On October 9, 2016, a 61 year old Equipment Operator, with 3 years of experience, was fatally injured at a sand surface mine. The victim was attempting to attach a screen plant to a front-end loader by hooking them together with a steel cable when the equipment moved pinning the victim. The victim was later discovered injured and leaning against the loader bucket. The victim died of his injuries the following day.

Best Practices

  • Never position yourself between mobile equipment and a stationary object. Always be aware of your location in relation to machine parts that have the ability to move.
  • Ensure that line of sight, background noise, or other conditions do not interfere with communication.
  • Ensure miners are adequately trained for the task they are performing.
  • Use a tow bar with adequate length and proper rating when towing heavy equipment.
  • Make yourself more visible by wearing brightly-colored clothing or clothing that is distinguishable from surroundings.
  • Operate all machinery in accordance with the manufacturer’s operating guidelines.

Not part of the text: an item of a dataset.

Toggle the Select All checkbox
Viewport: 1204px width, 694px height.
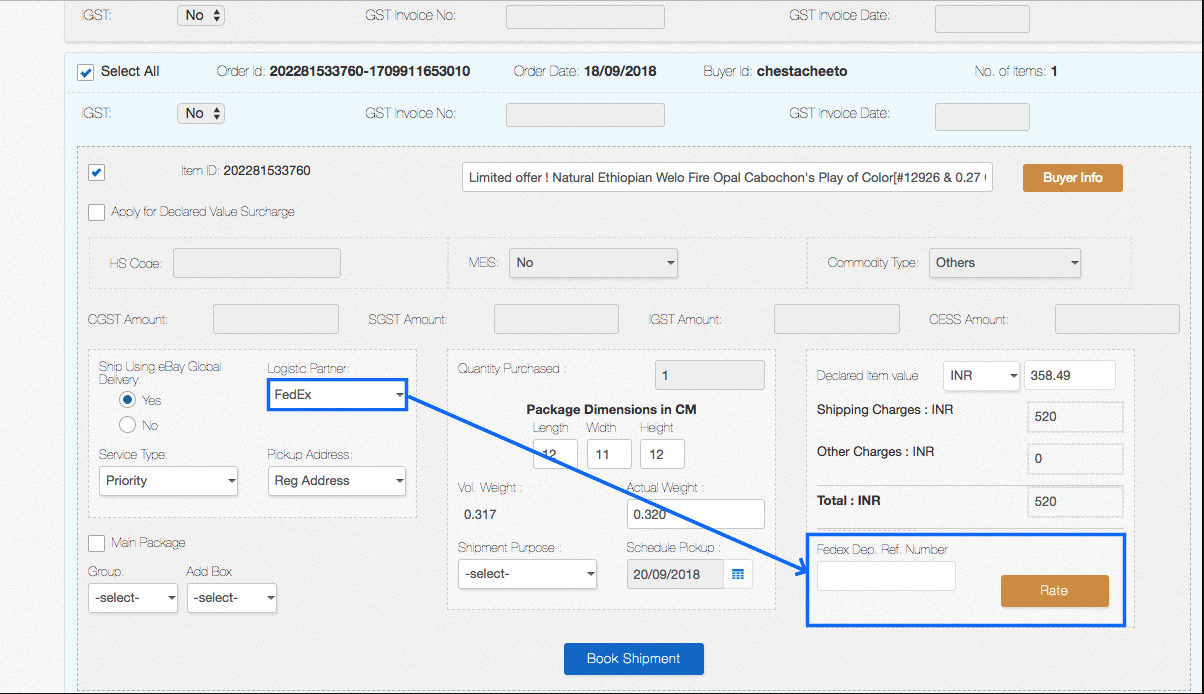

Click here for: MSHA Preliminary Report (pdf), The investigation will not be posted.

Fatality #13 for Metal/Nonmetal Mining 2016

m13-jpgOn September 21, 2016, a 52 year old contract drill operator / mechanic, with more than 30 years of experience, was killed at a limestone mine while performing maintenance on a truck-mounted rotary drill.  At the time of the accident, the victim was attempting to remove the spindle cap from the top of the drill head while standing on the drilling deck.  The victim was using a modified pipe wrench in an attempt to loosen the spindle cap using the machine’s drill rotation hydraulics by reaching into the operator’s compartment.  As the victim activated the drill rotation lever, the wrench swung and struck him.  The force of the impact knocked him against the operator’s cab, denting the frame and breaking the side window while the rotating wrench pierced his abdomen.  As the victim attempted to climb down an adjacent step ladder, he was observed falling to the ground and striking his head.  The victim was transported to a local hospital and died later that day as a result of his injuries.

Best Practices

  • Establish and discuss safe work procedures to be used while performing maintenance on machinery.  Incorporate the manufacturer’s recommended operating procedures into related safety and task training programs.
  • Train all persons to recognize the potential hazards and understand safe work procedures to eliminate hazards before beginning work.
  • Ensure that machinery components are blocked against hazardous motion prior to performing maintenance or repairs.
  • Use appropriate equipment and hand tools for the job.
  • Do not place yourself in a position that will expose you to hazards while performing a task.
  • Stay inside of the drill cab when operating the drill.
  • Monitor personnel routinely to determine that safe work procedures are followed.